There are roughly 51 million Catholic adults in the U.S., accounting for about one-fifth of the total U.S. adult population, according to Pew Research Center’s 2014 Religious Landscape Study. That study found that the share of Americans who are Catholic declined from 24% in 2007 to 21% in 2014.

Catholicism has experienced a greater net loss due to religious switching than has any other religious tradition in the U.S. Overall, 13% of all U.S. adults are former Catholics – people who say they were raised in the faith, but now identify as religious “nones,” as Protestants, or with another religion. By contrast, 2% of U.S. adults are converts to Catholicism – people who now identify as Catholic after having been raised in another religion (or no religion). This means that there are 6.5 former Catholics in the U.S. for every convert to the faith.  No other religious group analyzed in the 2014 Religious Landscape Study has experienced anything close to this ratio of losses to gains via religious switching.

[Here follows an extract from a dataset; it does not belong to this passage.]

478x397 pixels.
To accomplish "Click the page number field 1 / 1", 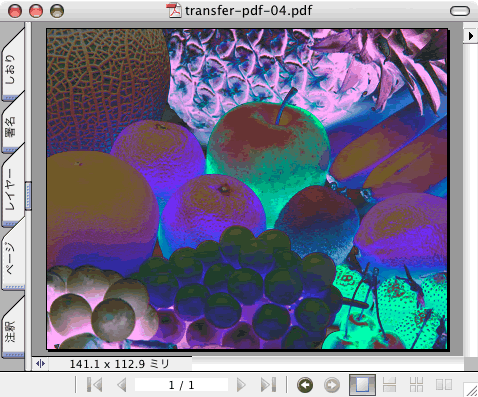I will pos(181,385).
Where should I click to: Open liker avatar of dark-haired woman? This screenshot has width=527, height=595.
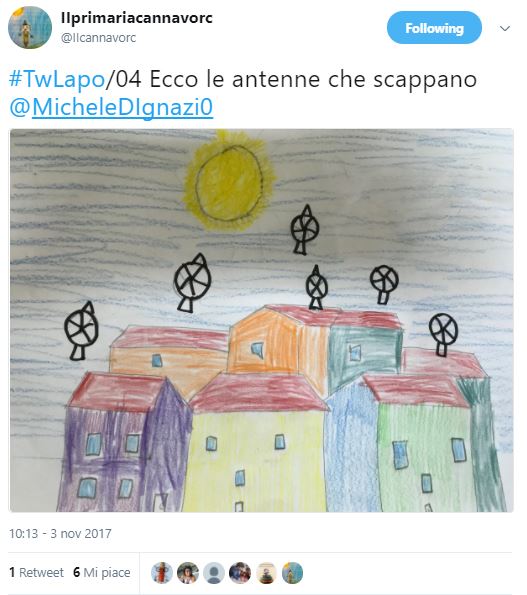click(x=188, y=573)
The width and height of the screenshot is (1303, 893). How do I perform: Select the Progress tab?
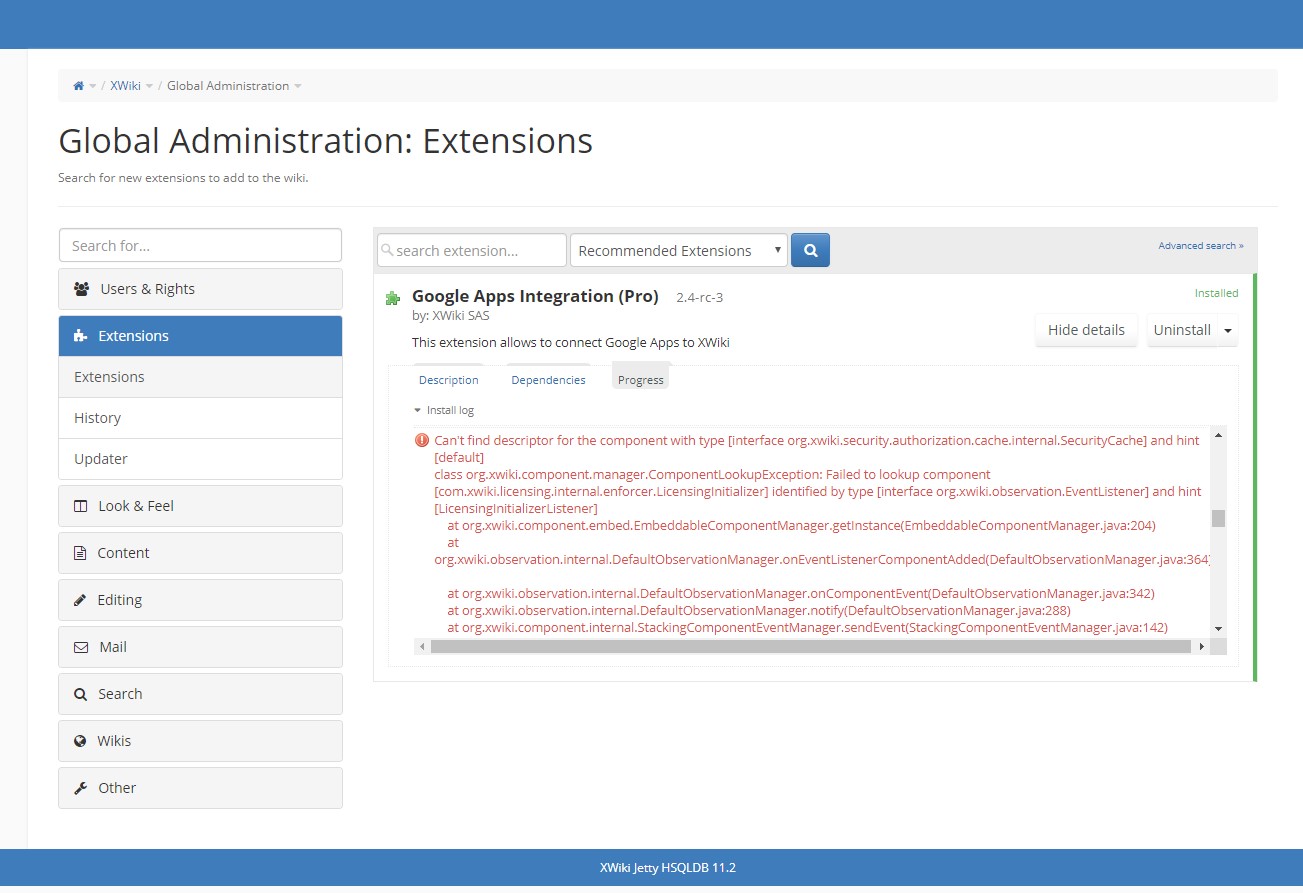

Politically, Catholic registered voters are evenly split between those who identify with or lean toward the Democratic Party (47%) and those who favor the GOP (46%). In their partisanship, U.S. Catholics are deeply divided along racial and ethnic lines. Most Hispanic Catholics identify with or lean toward the Democratic Party, while 54% of white Catholics today identify with or lean toward the GOP.

Large majorities of U.S. Catholics have admired Pope Francis throughout his tenure, but there are signs of growing discontent. The latest Pew Research Center polling, conducted in January 2018 (long before the latest revelations about sex scandals in the U.S. Catholic Church), found that the share of U.S. Catholics who gave Francis “excellent” or “good” marks for his handling of the sex abuse scandal in the church was 10 points lower in 2018 than it had been in 2015 (45% vs. 55%). The January 2018 survey also found that disenchantment with Pope Francis was especially pronounced among Catholics on the political right (i.e., among those who identify with or lean toward the Republican Party).